Duncan’s message was less clear about whether she would ultimately enforce the permitting portion of the law, stating that “there is still a lot that needs to be sorted out regarding the permitting process, who has to do the training and what exactly does the training have to cover.”
She said she would work with other law enforcement agencies, elected officials and community members to figure out “the best course of action to take on permitting.”
“I want to ensure anything we do or don’t do will not hinder gunowners’ rights to purchase firearms, intentionally or unintentionally,” she wrote.
She added that she hoped that the measure’s passage would result in an immediate lawsuit against it.

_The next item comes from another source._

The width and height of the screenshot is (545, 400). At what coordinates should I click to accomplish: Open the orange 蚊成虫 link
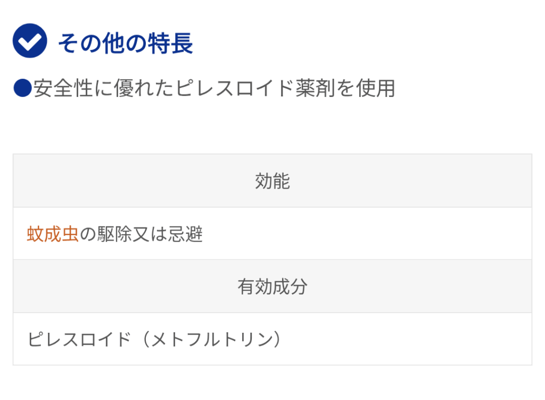pyautogui.click(x=53, y=234)
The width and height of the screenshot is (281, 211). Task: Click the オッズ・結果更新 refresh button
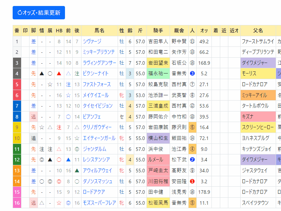(39, 13)
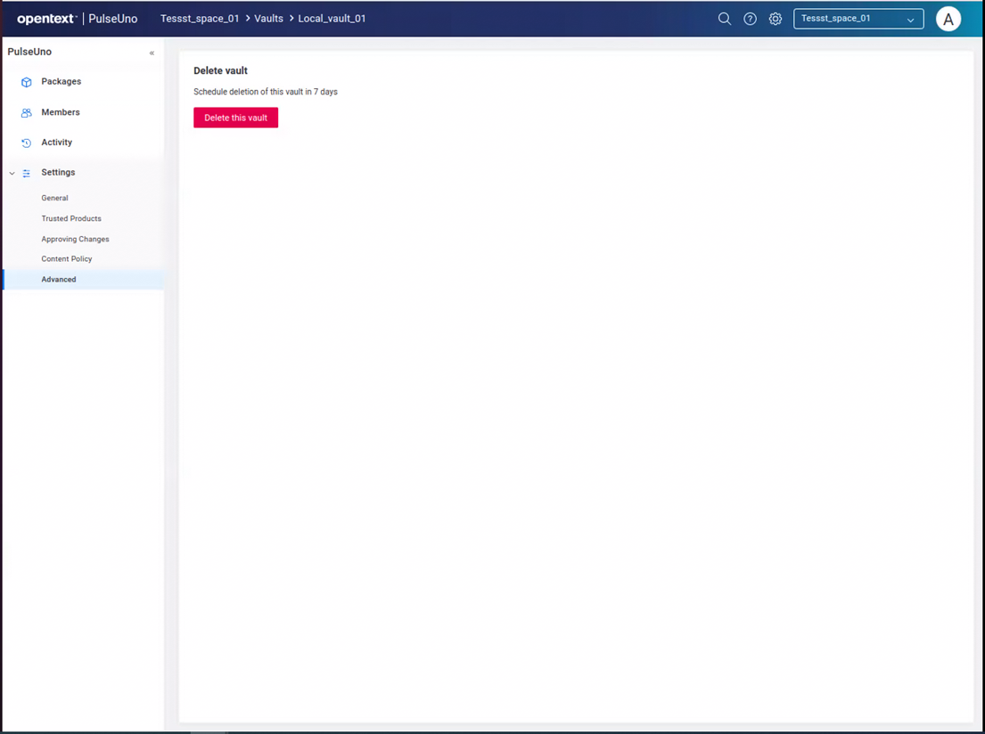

Duncan is far from the only Oregon sheriff to speak out forcefully against Measure 114, although at this point she appears to be the only one to specifically say they would not enforce part of the law.
Jackson County Sheriff Nathan Sickler and Klamath County Sheriff Chris Kaber have each stated that they believe Measure 114 to be unconstitutional, and Kaber added that he expects the measure to be challenged in court and prevented from taking effect while the case plays out.
Oregon State Sheriffs’ Association general counsel Elmer Dickens also wrote in the Fall 2022 issue of the association’s quarterly publication that he believed the high-capacity magazine ban to be unconstitutional, citing a court case regarding a similar ban in California.
And while Duncan appears to be the only Oregon sheriff to have directly pledged not to fully enforce Measure 114, earlier gun control efforts have been met with similar responses in Oregon.
A previous Linn County Sheriff, Tim Mueller, sent a letter in 2013 to then-Vice President Joe Biden stating that he would not enforce any new federal gun control measures that his department viewed as unconstitutional. The Crook County Sheriff at the time, Jim Hensley, said he’d sent the same letter.
More recently, Columbia and Umatilla counties both passed “Second Amendment Sanctuary” measures that prevent county officials, including sheriff’s office employees, from enforcing most state and federal gun regulations, although the constitutionality of such ordinances is unclear.